The private sector actors provided an important platform and the needed stewardship to aspiring young innovators to provide the needed solutions. The approach of using experts from the private sector was deliberately chosen based on the understanding that the private sector provides an important lever to catalyze innovation. Moreover, the young innovators were expected to come up with innovative tech solutions that respond to the challenges – especially faced by the private sector. It was therefore crucial to have industry leaders with a demonstrated track record of innovation take the lead in articulating what in their opinion were the available opportunities and helping the innovators to see around corners and start envisioning their personal entrepreneurship journeys.
By sharing their personal stories, the experts were also able to inspire the inexperienced innovators into believing in themselves. In addition, using their market knowledge, they were able to help the innovators to figure out their potential competition and to determine how to position themselves in the market.

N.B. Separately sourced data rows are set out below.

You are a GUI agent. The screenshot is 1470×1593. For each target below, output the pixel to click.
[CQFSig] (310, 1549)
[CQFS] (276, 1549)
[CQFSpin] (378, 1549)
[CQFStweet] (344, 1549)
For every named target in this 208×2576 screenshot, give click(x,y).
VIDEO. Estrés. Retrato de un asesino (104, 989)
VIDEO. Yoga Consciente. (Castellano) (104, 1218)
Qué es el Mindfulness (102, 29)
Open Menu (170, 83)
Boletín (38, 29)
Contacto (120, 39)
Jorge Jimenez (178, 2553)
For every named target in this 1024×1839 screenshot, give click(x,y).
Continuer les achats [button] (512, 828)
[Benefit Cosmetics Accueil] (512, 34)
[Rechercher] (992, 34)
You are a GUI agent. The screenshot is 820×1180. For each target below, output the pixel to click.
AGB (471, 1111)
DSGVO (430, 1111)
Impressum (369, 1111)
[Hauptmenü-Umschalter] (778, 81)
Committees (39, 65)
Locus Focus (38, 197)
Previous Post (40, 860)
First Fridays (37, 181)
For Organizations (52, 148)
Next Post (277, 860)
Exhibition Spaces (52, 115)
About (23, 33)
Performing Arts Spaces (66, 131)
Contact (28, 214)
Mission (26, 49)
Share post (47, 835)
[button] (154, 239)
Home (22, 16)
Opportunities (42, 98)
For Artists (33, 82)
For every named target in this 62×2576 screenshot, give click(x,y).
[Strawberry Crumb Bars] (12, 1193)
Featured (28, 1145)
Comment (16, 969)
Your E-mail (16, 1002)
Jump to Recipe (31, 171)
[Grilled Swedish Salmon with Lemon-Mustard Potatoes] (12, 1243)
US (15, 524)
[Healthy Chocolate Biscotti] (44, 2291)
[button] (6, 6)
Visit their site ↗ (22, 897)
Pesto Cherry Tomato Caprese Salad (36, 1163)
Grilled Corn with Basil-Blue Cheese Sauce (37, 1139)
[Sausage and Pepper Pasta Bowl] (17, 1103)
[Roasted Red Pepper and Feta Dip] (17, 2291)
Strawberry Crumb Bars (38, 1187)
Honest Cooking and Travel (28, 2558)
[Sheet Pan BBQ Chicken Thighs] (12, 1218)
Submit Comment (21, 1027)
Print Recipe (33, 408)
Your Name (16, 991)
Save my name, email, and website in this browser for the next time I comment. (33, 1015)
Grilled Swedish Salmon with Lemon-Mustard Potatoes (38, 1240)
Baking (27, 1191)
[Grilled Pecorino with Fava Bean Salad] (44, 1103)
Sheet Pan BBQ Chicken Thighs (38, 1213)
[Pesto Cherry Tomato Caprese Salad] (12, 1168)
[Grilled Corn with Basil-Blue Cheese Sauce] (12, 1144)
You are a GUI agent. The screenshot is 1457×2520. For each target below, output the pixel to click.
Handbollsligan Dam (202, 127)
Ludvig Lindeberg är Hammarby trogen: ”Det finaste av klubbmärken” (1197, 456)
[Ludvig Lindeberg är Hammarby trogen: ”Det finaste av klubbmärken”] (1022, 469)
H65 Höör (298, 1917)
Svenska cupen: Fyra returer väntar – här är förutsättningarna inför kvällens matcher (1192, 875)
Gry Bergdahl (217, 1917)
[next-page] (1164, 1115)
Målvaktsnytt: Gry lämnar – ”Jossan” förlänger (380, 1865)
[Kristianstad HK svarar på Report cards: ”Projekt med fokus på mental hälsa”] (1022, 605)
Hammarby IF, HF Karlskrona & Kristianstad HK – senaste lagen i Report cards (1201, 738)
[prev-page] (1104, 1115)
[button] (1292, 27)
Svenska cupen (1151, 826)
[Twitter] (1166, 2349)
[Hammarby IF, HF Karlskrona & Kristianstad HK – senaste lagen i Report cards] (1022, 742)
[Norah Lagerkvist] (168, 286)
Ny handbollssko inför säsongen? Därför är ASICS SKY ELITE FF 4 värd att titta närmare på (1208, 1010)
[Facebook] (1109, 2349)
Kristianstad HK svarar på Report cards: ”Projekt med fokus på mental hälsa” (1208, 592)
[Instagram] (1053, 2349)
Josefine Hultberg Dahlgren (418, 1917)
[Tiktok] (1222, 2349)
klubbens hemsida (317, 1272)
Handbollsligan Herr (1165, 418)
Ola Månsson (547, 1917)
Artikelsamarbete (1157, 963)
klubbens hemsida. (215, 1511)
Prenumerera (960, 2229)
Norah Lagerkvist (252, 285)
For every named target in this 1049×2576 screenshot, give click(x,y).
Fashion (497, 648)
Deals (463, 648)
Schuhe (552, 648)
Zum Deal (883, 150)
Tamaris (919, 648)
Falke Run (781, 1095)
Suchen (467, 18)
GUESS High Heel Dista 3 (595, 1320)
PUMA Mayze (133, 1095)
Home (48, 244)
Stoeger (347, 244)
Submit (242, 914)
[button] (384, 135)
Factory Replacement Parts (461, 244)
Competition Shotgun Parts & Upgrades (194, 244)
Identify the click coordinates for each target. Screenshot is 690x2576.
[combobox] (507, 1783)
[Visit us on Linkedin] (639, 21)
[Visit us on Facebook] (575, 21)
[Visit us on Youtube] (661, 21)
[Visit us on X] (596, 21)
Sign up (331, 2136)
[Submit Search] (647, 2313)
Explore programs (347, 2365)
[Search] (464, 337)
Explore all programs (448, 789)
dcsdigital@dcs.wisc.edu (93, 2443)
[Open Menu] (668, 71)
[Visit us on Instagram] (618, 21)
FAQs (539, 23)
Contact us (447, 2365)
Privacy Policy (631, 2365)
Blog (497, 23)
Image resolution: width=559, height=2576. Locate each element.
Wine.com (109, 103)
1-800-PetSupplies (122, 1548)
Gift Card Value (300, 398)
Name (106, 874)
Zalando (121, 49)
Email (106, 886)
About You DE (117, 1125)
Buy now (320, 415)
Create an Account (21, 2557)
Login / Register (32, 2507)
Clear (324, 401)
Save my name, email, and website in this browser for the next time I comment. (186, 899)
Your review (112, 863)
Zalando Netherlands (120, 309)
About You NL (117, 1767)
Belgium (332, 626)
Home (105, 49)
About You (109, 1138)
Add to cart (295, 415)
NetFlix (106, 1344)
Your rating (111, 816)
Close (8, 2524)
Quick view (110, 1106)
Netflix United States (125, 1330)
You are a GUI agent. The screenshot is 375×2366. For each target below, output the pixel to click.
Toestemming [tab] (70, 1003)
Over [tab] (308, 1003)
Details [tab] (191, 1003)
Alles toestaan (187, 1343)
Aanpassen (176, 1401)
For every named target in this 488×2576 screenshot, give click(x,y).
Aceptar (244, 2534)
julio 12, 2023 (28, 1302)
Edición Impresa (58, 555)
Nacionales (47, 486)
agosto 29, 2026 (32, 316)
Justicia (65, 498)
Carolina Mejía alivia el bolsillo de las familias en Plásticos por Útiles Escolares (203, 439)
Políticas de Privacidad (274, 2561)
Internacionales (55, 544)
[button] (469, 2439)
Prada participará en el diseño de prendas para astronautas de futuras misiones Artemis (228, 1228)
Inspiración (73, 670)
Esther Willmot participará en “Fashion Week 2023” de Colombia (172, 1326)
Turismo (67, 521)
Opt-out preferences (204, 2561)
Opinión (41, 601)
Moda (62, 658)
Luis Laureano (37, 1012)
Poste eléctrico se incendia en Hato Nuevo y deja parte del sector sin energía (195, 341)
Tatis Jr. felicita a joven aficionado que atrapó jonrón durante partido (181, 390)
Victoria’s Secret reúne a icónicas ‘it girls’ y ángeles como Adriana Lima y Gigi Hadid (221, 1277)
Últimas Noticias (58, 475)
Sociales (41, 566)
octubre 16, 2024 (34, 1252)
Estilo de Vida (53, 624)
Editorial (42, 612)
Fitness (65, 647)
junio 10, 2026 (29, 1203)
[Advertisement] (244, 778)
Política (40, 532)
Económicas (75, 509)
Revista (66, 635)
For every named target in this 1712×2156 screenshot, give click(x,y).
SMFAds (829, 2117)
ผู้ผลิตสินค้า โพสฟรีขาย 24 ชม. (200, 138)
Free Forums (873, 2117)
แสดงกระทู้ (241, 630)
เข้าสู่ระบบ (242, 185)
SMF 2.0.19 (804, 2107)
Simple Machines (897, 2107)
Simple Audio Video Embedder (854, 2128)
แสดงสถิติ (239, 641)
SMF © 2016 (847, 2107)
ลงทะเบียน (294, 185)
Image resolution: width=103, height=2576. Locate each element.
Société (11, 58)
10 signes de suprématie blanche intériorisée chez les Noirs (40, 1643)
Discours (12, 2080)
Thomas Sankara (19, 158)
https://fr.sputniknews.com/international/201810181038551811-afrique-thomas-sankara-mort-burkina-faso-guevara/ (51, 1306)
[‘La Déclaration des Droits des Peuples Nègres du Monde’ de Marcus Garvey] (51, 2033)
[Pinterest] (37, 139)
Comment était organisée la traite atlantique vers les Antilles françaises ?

From the implementation of the illumination forums in Rwanda, we can draw the following lessons: Hackathon contenders and other ecosystem stakeholders applauded the idea of the illumination forums: Although there have been several hackathons conducted in Rwanda, the concept of illumination forums is not widespread. Many stakeholders from the startup ecosystem were very appreciative of this approach because it allows hackathon contenders the opportunity to understand exactly what is missing in the market so that they can design solutions that respond to real rather than perceived needs in the market.
Illumination forums should take place before hackathon contenders submit their applications: The illumination forums in Rwanda were organized after the hackathon contenders had already submitted their proposed solutions. The hackathon contenders would have preferred to receive the information from the panel of experts much earlier so that they could factor it in their solution design.
A higher attendance of the private sector is likely if the forums take place after official working hours: Since the intention is to attract industry experts who often have many priorities competing for their time, it is advisable to organize such forums in the evening after working hours.